WHAT IS BEING ASKED: From the passage about the book on the Lithuanian resistance below, set down word for word the stretch that begins at the words "The author, Vladas" and stops after "finance in Lithuania.".

** EXCERPT follows **

“The Crucifixion of the Resistance in Lithuania between 1944 and 1953: Myths and Realities” a book by Vladas Terleckas which has just come out is a “book unlike any other, a golden nugget of a hitherto unknown profusion of events and facts,” wrote Gintaras Šidlauskas, the Resistance Participants’ Rights Commission chairman of the Genocide and Resistance Research Centre of Lithuania.
“The new book is a protest against the vilification of the memory of the partisans. It’s against the contrived number of victims of the partisans and the covering up of the actual killers. It’s about the essential armed and unarmed defence of a nation. The book goes into detail about economic terror, mass theft and pillaging, the vilification of the murdered and the aim thereof, the spiritual world of the partisans and their confrontation with party Soviet activists. The book draws testimony from hundreds of witnesses and referencing all available sources it tells the story of the life of people in Lithuania during the occupation between 1944 and 1953. The book seeks to warn the reader of the spreading danger of rewriting Lithuania’s history, burgeoning cynicism and of a revival of revanchist Soviet history. We know that the resistance put up by the Lithuanian partisans to the occupant ended in a defeat without surrender. The author does however state that there was a victory”.
The author, Vladas Terleckas, is well-known to us as an economist, doctor of sciences, scholar, politician, a public figure and a signatory to the 11th of March Lithuanian Independence Act. He was born in 1939 in Krivasalis in Saldutiškis province (now Ignalina region). He studied banking at the University of Vilnius from 1961 to 1966, there he taught and researched the history of banks and finance in Lithuania.

** End of EXCERPT **
** RAW DATA follows **

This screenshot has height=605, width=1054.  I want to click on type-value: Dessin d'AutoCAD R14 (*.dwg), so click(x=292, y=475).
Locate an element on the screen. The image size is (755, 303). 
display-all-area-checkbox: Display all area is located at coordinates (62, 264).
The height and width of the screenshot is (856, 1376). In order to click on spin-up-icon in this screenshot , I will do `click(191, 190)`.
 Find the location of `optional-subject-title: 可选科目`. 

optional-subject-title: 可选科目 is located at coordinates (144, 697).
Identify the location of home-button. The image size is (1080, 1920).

** End of RAW DATA **

EXERCISE RESPONSE:
The author, Vladas Terleckas, is well-known to us as an economist, doctor of sciences, scholar, politician, a public figure and a signatory to the 11th of March Lithuanian Independence Act. He was born in 1939 in Krivasalis in Saldutiškis province (now Ignalina region). He studied banking at the University of Vilnius from 1961 to 1966, there he taught and researched the history of banks and finance in Lithuania.